◆ THE PROBLEM: Only the lines below starting at the one that contains "This screenshot has height=343, width=639." and ending at the one that contains "Open the Edit Inspection Methods tool" are to be reproduced, exactly and with both ends kept.

◆ DATASET:
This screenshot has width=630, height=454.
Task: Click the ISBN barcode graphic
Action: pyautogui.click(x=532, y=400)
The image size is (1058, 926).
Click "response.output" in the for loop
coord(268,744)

--

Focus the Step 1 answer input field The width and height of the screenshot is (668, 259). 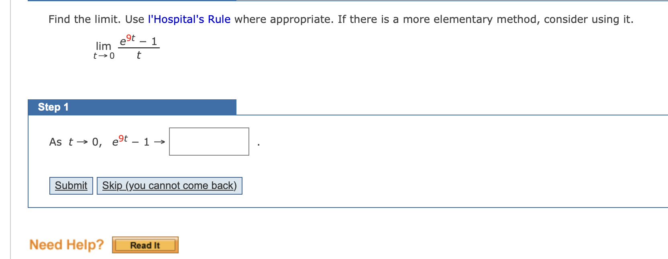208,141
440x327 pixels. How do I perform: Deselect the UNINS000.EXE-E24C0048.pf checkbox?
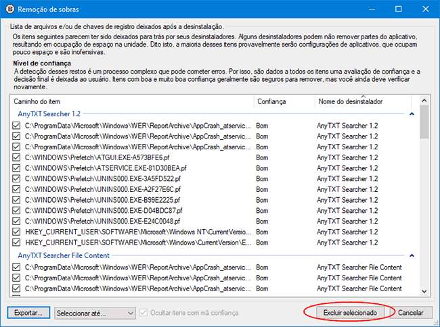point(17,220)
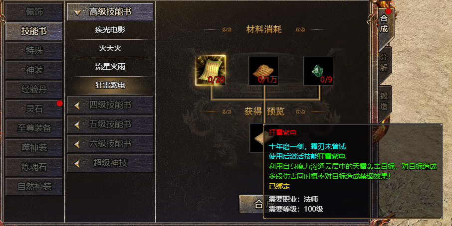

==

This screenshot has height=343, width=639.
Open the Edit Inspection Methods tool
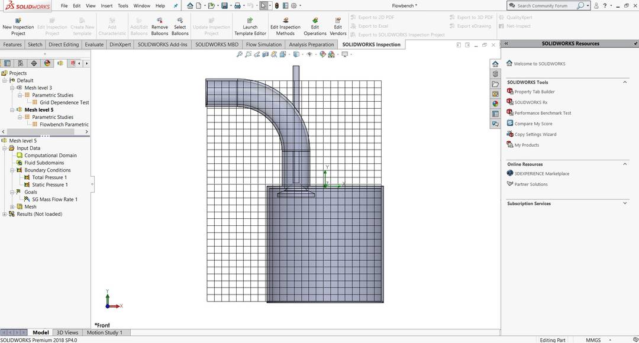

◆ SOLUTION TO THIS EXERCISE:
This screenshot has height=343, width=639.
Open the Edit Inspection Methods tool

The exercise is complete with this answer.